═══ DATA SHOWN

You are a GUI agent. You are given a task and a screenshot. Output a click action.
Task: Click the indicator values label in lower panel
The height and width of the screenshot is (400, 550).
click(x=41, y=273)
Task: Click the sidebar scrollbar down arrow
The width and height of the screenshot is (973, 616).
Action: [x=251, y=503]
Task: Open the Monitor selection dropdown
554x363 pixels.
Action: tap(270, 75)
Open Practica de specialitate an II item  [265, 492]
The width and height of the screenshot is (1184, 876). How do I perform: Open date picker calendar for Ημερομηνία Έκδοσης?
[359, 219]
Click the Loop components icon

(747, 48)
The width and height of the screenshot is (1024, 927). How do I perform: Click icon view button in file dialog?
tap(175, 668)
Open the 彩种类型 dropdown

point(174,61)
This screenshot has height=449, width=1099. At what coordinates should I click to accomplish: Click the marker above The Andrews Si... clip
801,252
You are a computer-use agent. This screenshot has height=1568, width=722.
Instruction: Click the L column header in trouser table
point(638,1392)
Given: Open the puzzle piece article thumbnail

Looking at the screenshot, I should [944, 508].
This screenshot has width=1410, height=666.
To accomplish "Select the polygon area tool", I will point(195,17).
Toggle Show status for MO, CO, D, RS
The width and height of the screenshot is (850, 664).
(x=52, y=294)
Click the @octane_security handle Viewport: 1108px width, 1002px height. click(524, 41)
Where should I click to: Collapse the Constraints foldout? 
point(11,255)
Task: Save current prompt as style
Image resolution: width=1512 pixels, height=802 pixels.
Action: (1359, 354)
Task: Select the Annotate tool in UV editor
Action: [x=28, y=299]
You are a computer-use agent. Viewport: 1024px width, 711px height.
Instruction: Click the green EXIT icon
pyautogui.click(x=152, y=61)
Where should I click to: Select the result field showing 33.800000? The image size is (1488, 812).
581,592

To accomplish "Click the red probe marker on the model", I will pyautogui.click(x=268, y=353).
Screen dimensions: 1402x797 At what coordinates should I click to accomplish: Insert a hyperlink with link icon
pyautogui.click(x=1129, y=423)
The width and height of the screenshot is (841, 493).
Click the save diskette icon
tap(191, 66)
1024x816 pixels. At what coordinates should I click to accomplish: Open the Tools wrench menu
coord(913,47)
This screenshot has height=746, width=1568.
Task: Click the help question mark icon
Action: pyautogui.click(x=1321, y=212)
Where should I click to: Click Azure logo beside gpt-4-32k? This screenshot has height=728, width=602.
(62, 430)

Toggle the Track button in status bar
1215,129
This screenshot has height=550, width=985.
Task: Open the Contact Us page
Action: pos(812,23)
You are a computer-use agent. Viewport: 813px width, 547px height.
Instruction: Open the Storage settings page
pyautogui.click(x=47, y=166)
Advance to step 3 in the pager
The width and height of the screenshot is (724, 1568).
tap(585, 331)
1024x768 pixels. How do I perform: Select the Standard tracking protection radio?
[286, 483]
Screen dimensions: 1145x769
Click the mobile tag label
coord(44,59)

══════

-- HOW TO COMPLETE THIS TASK --
Starting with the first line above and ending with the line that holds "Task: Click the sidebar scrollbar down arrow", restate each line word for word and add nothing else.

-- RESPONSE BOX --
You are a GUI agent. You are given a task and a screenshot. Output a click action.
Task: Click the indicator values label in lower panel
The height and width of the screenshot is (400, 550).
click(x=41, y=273)
Task: Click the sidebar scrollbar down arrow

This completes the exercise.